**WHAT IS NEEDED:** In the entries that follow, how many lines contain the word "bottom"? Answer with the number only.

[Start of Attachment]

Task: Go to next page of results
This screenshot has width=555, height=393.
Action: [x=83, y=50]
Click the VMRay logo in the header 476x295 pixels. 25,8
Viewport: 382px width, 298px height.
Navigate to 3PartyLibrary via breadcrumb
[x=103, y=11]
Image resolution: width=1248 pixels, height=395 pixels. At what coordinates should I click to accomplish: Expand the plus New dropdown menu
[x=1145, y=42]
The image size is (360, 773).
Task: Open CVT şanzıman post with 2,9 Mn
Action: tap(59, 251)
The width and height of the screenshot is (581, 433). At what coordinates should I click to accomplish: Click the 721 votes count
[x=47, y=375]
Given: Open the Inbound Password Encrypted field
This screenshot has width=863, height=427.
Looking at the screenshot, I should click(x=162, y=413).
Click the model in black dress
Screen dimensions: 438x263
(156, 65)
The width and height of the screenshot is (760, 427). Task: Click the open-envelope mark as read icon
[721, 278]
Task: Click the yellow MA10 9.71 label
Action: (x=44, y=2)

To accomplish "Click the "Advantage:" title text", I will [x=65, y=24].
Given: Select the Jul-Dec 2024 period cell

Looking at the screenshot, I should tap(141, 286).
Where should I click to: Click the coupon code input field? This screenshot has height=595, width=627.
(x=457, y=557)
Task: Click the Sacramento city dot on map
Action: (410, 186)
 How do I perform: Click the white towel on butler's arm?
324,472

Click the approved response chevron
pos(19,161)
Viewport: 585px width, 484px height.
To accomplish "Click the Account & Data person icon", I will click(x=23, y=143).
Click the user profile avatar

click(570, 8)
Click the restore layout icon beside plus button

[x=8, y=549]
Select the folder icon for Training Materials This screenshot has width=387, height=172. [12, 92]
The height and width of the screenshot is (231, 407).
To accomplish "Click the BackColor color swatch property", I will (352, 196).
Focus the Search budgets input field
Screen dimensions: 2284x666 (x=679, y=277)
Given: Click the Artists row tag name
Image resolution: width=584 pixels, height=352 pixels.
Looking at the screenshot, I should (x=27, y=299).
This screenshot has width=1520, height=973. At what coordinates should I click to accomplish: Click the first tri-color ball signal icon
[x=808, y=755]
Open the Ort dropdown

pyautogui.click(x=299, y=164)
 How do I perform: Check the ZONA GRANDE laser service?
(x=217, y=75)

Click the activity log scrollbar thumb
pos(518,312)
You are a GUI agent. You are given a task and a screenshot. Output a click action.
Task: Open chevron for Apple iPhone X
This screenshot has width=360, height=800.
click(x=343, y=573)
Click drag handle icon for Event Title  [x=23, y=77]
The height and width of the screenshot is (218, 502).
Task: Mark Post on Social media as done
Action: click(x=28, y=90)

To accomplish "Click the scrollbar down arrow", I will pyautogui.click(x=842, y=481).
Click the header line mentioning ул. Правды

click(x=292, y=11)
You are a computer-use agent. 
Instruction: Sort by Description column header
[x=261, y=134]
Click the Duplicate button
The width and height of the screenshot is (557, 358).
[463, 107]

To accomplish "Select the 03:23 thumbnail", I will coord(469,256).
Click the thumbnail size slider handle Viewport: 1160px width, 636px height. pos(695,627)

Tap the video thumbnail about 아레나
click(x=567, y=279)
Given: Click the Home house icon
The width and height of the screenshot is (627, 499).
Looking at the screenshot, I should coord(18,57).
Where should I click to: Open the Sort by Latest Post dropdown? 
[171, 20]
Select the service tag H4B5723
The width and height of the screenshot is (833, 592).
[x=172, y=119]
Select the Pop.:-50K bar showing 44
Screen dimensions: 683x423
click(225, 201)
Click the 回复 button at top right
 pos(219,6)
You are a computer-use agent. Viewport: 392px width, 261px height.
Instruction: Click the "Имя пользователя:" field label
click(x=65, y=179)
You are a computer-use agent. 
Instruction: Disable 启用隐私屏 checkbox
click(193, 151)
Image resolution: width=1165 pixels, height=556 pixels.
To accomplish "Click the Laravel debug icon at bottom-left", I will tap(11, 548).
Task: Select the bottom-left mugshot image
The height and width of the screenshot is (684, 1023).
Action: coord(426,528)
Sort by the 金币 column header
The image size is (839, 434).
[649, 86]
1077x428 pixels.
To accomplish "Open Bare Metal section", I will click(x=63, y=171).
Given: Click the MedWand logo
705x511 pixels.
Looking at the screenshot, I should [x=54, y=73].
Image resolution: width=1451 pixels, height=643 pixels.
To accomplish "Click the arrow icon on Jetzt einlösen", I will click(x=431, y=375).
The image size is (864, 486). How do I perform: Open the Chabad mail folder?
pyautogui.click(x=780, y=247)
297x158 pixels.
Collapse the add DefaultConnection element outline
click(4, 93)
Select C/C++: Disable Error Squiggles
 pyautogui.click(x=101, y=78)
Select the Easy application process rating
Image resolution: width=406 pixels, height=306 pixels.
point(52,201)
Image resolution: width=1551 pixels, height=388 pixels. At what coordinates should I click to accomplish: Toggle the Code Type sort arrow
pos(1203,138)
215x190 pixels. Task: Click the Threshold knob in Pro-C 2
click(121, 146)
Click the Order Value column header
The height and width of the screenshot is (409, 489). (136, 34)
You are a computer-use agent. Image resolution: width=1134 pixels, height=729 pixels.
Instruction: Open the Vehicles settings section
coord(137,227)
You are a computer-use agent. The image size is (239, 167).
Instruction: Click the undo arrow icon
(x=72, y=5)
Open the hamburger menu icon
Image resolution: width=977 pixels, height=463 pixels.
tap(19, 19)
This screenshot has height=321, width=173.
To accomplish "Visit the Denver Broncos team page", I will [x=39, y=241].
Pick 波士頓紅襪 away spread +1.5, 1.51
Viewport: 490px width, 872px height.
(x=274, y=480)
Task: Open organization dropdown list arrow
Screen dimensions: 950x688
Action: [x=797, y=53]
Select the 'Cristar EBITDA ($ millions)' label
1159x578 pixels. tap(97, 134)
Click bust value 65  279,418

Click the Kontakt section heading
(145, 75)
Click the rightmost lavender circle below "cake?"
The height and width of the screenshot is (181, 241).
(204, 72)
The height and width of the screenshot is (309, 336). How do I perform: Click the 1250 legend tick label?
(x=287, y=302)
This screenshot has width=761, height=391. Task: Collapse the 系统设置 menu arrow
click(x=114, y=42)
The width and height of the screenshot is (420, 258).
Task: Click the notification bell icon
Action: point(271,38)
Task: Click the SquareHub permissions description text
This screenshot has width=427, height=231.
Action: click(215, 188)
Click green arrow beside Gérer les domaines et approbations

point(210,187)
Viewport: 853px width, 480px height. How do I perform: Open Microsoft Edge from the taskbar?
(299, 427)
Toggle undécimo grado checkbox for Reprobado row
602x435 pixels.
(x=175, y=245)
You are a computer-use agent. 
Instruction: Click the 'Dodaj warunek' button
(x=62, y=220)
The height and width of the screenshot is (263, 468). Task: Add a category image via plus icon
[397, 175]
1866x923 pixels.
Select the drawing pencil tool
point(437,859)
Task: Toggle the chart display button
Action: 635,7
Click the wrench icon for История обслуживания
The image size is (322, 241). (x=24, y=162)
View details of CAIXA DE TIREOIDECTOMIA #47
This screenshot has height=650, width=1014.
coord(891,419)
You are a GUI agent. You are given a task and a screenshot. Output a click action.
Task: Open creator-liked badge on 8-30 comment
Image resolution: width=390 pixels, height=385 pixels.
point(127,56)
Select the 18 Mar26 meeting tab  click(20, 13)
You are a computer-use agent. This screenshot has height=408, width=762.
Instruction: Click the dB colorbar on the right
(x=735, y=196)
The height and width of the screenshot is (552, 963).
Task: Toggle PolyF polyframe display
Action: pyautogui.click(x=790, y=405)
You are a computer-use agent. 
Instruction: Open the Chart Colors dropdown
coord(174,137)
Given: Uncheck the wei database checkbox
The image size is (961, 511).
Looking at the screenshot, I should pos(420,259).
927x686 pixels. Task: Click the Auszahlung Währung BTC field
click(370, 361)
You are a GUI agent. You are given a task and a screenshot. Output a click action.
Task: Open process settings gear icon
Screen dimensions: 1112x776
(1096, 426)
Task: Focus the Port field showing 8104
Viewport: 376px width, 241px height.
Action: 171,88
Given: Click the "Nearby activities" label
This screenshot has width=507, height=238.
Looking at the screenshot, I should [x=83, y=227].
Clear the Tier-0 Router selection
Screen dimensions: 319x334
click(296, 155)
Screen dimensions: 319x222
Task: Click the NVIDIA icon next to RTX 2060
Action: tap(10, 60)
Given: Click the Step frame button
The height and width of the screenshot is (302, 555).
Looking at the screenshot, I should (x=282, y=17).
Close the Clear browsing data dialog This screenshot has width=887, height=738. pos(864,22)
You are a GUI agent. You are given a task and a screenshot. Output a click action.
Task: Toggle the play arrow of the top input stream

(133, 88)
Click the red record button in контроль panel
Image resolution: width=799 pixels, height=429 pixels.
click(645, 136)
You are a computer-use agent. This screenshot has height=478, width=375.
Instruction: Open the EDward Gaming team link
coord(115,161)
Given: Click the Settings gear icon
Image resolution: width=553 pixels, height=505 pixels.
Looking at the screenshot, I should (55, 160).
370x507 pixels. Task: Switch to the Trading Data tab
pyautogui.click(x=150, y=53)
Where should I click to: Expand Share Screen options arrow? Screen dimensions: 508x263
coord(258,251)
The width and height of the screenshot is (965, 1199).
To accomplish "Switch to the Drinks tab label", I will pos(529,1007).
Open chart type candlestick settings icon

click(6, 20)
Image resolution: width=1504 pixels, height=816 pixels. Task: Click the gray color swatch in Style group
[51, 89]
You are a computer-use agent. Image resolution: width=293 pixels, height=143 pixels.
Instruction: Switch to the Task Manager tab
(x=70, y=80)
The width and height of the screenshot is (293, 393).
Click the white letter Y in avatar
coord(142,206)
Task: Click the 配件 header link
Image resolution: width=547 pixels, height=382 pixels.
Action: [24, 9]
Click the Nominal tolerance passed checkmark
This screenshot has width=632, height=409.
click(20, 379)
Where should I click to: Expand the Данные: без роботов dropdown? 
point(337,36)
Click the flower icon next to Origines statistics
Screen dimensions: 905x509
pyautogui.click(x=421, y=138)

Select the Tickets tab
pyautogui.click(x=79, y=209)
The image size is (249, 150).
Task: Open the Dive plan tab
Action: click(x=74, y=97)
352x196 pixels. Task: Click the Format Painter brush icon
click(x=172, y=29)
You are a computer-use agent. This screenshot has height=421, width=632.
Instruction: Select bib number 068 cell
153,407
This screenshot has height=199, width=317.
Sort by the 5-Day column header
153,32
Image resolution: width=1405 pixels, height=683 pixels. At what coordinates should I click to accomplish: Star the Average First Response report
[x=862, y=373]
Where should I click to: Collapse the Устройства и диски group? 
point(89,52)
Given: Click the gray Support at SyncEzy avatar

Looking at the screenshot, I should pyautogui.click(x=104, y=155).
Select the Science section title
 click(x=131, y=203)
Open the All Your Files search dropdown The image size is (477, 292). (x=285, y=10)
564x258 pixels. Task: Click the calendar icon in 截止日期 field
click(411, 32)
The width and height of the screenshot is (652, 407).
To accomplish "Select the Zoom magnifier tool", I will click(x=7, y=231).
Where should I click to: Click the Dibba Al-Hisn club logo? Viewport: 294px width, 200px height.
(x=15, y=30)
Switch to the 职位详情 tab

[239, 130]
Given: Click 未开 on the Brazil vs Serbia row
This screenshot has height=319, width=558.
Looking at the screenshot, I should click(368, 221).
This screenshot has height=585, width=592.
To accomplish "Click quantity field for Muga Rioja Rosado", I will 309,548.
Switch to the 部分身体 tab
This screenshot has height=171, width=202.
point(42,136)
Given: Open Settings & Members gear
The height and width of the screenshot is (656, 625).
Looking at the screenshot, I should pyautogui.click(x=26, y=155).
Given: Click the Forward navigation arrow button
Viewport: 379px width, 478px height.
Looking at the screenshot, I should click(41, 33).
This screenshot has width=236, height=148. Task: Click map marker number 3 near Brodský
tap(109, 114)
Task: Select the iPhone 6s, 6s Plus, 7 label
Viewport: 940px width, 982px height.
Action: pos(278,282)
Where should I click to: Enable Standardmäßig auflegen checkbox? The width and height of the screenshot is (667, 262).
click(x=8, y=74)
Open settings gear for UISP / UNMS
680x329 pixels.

[End of Attachment]

**WRITTEN RESPONSE:** 2